Avec ses nombreux lacs, et ses vieux mélèzes, la vallée des Merveilles est aussi un laboratoire environnemental. Les débris d’insectes et de végétaux piégés et conservés dans les sédiments des lacs, les cernes d’arbres millénaires, nous livrent en ce lieu un enregistrement exceptionnel de l’histoire du climat. Ce faisant, le site de la vallée des Merveilles nous raconte l’histoire d’un des premiers réchauffements climatiques qui marqua l’histoire de l’humanité. Les rares et premiers témoignages archéologiques sur la fréquentation de ces zones de hautes montagnes ne peuvent être compris qu’au regard des processus de la fonte des glaciers initiés à partir de 10000 ans avant notre ère. Libérées de la glace, les pelouses alpines ont constitué dans un premier temps des terrains de chasse présentant une forte attractivité pour les chasseurs-cueilleurs du Mésolithique. Ces derniers n’ont toutefois pas recouru à une expression pariétale. Celle-ci n’apparaît que vers 3300 ans avant notre ère. Elle s’exprime avec force pendant tout le Chalcolithique et la période du Bronze ancien et prend un véritable essor vers 2500 avant notre ère avec l’optimum climatique du Chalcolithique. L’iconographie développée met en exergue les préoccupations liées aux pratiques agricoles et d’élevage, lesquelles ont bénéficié du contexte climatique pour prospérer.

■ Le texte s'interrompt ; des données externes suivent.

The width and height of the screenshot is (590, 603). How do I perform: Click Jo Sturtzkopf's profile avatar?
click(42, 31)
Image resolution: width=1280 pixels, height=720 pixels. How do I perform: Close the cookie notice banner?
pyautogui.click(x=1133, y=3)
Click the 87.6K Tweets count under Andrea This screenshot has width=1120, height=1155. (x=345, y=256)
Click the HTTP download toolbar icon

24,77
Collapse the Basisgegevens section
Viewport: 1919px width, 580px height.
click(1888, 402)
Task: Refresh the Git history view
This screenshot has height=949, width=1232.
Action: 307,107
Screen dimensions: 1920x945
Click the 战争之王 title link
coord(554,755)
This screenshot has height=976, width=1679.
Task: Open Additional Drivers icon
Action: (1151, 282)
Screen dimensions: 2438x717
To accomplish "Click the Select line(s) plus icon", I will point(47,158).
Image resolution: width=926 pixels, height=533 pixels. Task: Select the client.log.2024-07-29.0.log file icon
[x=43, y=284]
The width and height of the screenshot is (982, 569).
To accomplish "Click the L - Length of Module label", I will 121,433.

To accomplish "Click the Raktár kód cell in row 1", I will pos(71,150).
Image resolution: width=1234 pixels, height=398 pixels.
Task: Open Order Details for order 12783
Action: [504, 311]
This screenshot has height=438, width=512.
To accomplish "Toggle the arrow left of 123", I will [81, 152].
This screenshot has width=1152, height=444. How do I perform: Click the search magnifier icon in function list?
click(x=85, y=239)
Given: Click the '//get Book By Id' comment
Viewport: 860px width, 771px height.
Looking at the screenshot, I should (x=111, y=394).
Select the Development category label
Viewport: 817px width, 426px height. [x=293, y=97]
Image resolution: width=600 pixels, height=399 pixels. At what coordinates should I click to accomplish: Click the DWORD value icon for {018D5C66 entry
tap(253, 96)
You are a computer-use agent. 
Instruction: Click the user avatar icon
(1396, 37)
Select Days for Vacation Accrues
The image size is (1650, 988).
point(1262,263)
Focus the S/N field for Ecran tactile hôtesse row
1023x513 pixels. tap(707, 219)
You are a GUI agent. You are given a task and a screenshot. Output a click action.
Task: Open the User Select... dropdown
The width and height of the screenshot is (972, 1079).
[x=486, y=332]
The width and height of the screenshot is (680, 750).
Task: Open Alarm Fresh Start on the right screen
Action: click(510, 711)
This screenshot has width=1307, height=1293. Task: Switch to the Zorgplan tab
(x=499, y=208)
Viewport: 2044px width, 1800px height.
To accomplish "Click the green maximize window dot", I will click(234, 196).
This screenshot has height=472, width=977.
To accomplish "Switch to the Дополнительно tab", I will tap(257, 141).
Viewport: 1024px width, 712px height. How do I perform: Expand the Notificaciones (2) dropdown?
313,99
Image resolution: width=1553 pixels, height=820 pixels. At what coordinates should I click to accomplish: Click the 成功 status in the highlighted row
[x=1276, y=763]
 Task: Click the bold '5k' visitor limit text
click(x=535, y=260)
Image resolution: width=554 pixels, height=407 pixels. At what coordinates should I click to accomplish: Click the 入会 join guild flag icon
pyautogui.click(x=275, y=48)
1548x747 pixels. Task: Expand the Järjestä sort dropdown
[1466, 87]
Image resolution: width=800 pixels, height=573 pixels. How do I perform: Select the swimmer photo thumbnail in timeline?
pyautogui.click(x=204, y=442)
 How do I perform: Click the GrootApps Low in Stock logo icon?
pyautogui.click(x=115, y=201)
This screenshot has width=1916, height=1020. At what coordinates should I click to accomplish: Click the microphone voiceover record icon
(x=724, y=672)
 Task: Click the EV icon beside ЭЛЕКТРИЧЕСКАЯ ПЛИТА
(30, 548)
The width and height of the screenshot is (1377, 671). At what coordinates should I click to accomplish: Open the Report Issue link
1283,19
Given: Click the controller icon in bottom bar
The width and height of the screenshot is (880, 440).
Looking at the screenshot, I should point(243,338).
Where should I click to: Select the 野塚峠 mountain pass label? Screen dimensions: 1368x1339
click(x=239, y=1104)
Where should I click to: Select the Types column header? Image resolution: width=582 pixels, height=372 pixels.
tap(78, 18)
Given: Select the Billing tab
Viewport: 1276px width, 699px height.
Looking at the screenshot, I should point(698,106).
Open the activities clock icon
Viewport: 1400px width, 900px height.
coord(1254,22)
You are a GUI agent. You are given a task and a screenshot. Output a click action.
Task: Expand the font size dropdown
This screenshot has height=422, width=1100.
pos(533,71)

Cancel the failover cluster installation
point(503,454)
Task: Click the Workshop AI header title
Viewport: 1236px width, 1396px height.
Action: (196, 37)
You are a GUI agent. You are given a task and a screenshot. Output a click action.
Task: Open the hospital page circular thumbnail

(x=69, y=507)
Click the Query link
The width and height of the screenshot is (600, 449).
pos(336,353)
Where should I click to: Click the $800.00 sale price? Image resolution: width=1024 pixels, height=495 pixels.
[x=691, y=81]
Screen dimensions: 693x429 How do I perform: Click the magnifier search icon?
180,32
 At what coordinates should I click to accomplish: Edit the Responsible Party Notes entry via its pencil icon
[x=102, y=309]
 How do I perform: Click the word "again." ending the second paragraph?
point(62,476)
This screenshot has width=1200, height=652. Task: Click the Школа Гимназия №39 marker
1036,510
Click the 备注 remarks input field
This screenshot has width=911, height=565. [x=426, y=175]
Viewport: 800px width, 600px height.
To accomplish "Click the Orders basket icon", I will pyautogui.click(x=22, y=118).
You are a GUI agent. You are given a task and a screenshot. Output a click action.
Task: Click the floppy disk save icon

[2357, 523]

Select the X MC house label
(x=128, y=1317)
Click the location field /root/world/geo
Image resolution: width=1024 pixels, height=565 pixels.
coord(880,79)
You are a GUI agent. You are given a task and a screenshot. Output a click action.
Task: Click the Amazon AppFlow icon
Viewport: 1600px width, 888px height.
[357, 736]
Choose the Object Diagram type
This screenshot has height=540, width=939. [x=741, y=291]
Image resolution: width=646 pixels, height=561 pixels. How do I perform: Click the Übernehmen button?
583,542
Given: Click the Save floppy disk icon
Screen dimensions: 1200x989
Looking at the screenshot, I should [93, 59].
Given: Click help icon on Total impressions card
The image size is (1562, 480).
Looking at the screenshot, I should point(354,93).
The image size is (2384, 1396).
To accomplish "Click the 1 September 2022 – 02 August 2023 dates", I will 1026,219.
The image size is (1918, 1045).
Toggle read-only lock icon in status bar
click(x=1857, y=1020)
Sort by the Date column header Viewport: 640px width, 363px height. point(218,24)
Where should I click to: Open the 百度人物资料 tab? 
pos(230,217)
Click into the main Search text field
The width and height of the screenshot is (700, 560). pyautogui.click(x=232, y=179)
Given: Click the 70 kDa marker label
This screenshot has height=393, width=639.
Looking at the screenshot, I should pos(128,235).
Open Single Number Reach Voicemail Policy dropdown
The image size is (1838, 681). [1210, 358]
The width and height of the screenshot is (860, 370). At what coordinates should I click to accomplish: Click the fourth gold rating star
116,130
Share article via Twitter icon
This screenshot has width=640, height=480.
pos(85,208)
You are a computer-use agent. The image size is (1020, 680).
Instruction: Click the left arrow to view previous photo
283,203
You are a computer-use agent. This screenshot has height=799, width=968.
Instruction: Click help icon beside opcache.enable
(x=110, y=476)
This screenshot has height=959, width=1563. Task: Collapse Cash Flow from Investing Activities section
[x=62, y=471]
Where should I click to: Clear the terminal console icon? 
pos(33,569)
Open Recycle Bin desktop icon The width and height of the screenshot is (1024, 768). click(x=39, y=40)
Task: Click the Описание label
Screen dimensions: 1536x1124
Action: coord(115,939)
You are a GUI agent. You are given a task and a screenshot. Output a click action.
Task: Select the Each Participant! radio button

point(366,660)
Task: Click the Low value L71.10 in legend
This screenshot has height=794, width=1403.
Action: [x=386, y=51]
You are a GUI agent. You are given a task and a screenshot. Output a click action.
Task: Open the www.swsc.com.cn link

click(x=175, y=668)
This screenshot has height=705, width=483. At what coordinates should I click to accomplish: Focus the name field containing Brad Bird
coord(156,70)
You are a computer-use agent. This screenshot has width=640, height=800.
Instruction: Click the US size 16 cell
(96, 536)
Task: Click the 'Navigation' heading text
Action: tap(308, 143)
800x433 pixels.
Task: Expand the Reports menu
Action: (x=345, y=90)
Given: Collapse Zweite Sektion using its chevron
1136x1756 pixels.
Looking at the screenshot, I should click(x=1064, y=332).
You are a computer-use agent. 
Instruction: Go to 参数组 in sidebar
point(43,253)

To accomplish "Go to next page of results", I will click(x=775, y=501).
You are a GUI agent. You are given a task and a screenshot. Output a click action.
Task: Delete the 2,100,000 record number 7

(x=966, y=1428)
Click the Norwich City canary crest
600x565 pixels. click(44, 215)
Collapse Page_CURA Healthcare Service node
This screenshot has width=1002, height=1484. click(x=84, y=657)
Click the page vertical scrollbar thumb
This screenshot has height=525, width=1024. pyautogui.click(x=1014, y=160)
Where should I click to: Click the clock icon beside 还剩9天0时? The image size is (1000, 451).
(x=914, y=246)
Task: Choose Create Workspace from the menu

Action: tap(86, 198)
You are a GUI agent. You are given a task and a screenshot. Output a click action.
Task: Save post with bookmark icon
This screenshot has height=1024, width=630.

« LA NATURE CONVOQUÉE POUR APPORTER UN ÉCLAIRAGE À L’ARCHÉOLOGIE »

Ainsi, on recense essentiellement des représentations de champs, d’araires et de bovidés. La présence d'armes, symboles de pouvoir, témoigne des premières tensions sociales qui apparaissent quand la société se hiérarchise. Des études des paléo-pollutions piégées dans les sédiments des lacs apporteront probablement des réponses. La nature a été convoquée ici pour apporter un éclairage à l’archéologie et l’histoire, mais les expériences conduites ces dernières années par le Parc national du Mercantour auraient pu illustrer une démarche inverse. Ainsi, l’utilisation de l’archéologie et des analyses régressives pour l’identification des forêts anciennes aurait pu être citée tout comme l’analyse paléoenvironnementale des sédi­ments de lacs pour l’évaluation de la santé biologique des lacs. 

(1) Domaine de la géomorphologie qui consiste en la description des reliefs.